* [Your goal] Find the line containing "Screen dimensions: 1024x524" in the records below. Copy exactly that line and each one after it, ending at the line containing "Disable Zúčtovací datum", and nothing more.

----

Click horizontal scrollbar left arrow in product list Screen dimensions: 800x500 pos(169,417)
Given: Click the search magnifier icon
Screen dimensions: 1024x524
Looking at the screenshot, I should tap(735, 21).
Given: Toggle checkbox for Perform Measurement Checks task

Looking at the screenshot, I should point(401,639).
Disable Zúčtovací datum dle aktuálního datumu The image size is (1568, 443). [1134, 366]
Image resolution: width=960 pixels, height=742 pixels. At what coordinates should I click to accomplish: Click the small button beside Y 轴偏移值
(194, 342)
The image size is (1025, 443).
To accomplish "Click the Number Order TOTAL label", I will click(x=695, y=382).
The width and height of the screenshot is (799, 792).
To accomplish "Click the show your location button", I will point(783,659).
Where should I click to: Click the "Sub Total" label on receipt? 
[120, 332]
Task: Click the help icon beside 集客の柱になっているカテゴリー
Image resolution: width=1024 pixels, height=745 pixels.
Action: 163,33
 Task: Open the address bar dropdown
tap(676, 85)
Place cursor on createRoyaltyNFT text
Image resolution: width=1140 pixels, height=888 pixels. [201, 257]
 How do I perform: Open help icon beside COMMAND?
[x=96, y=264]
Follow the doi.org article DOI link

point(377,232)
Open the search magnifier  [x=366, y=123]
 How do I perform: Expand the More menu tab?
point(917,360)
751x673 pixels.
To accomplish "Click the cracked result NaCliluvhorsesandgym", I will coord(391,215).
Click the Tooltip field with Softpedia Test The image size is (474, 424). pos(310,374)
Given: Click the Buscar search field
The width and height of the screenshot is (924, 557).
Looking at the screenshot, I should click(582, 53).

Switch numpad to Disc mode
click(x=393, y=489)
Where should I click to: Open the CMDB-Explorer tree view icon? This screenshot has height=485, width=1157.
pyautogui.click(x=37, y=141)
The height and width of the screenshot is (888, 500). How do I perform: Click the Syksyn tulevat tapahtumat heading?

----

* [Completed task]
Screen dimensions: 1024x524
Looking at the screenshot, I should tap(735, 21).
Given: Toggle checkbox for Perform Measurement Checks task

Looking at the screenshot, I should point(401,639).
Disable Zúčtovací datum dle aktuálního datumu The image size is (1568, 443). [1134, 366]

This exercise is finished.